La Cour suprême des États-Unis a rendu ce lundi une décision qui bouleverse l'équilibre des pouvoirs au sein de l'administration fédérale. Dans l'affaire Trump contre Slaughter, la majorité conservatrice des neuf juges a estimé que le président était en droit de révoquer les responsables des agences indépendantes de régulation sans avoir à justifier d'une faute. Cette décision met fin à près d'un siècle de jurisprudence protectrice pour ces institutions.
Le verdict répond à une plainte déposée par Rebecca Slaughter, ancienne commissaire à la Concurrence de la Federal Trade Commission (FTC), limogée en mars 2025 par un simple courriel indiquant que son maintien en poste était « incohérent avec les priorités de l'administration ». Elle avait obtenu gain de cause en première instance, mais la Cour suprême a cassé ce jugement. Le président de la Cour a écrit dans la décision : « S'il subsiste quoi que ce soit de l'arrêt Humphrey's, nous l'éliminons ».

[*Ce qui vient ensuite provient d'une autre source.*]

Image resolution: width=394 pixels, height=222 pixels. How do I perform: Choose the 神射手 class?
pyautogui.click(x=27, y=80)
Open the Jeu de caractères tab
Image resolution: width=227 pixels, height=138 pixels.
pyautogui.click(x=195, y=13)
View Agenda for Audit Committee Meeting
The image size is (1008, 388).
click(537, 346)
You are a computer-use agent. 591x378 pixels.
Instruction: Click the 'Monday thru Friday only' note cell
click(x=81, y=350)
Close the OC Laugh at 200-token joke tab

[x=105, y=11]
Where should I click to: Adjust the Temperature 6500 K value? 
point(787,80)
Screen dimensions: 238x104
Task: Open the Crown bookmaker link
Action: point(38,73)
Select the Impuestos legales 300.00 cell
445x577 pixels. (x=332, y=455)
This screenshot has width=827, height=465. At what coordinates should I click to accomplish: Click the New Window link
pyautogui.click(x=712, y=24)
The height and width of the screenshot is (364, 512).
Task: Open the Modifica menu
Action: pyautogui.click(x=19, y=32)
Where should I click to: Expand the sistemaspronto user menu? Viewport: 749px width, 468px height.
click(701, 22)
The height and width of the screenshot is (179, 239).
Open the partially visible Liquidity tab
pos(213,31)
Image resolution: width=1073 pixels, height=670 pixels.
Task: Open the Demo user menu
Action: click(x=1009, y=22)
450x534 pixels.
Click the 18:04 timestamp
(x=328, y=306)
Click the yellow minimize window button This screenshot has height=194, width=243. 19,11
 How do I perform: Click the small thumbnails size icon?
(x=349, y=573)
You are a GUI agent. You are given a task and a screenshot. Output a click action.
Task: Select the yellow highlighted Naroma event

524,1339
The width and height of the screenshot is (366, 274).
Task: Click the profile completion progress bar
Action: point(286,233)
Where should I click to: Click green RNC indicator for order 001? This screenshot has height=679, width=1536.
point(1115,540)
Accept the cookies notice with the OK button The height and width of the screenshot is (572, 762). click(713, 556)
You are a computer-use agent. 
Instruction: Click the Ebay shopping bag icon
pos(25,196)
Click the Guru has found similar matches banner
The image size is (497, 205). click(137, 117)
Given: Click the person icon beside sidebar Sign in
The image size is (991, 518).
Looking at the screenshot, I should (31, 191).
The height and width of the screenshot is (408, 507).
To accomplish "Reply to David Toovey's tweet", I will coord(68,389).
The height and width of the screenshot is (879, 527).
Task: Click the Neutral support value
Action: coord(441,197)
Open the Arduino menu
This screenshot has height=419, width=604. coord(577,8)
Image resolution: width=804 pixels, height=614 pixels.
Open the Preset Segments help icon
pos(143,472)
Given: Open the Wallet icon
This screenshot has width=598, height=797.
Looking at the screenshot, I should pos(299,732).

Jusqu'à ce lundi, l'arrêt Humphrey's Executor, rendu en 1935, interdisait au président de limoger le personnel des agences indépendantes de régulation, sauf en cas d'« incompétence, négligence dans l'exercice de leurs fonctions, malversation ». Cette jurisprudence visait à garantir l'indépendance de ces entités vis-à-vis du pouvoir exécutif. La décision de la Cour suprême revient donc sur ce principe fondateur et renforce considérablement les pouvoirs présidentiels.
Une exception notable
Un point important de cette réforme : la Réserve fédérale (Fed) est explicitement exclue du champ de la décision. La banque centrale américaine conserve son indépendance, une exception qui souligne son rôle crucial dans la politique monétaire et la stabilité économique du pays. En revanche, toutes les autres agences fédérales – qu'il s'agisse de la FTC, de la Securities and Exchange Commission (SEC) ou de la Federal Communications Commission (FCC) – deviennent désormais soumises à l'autorité directe du président.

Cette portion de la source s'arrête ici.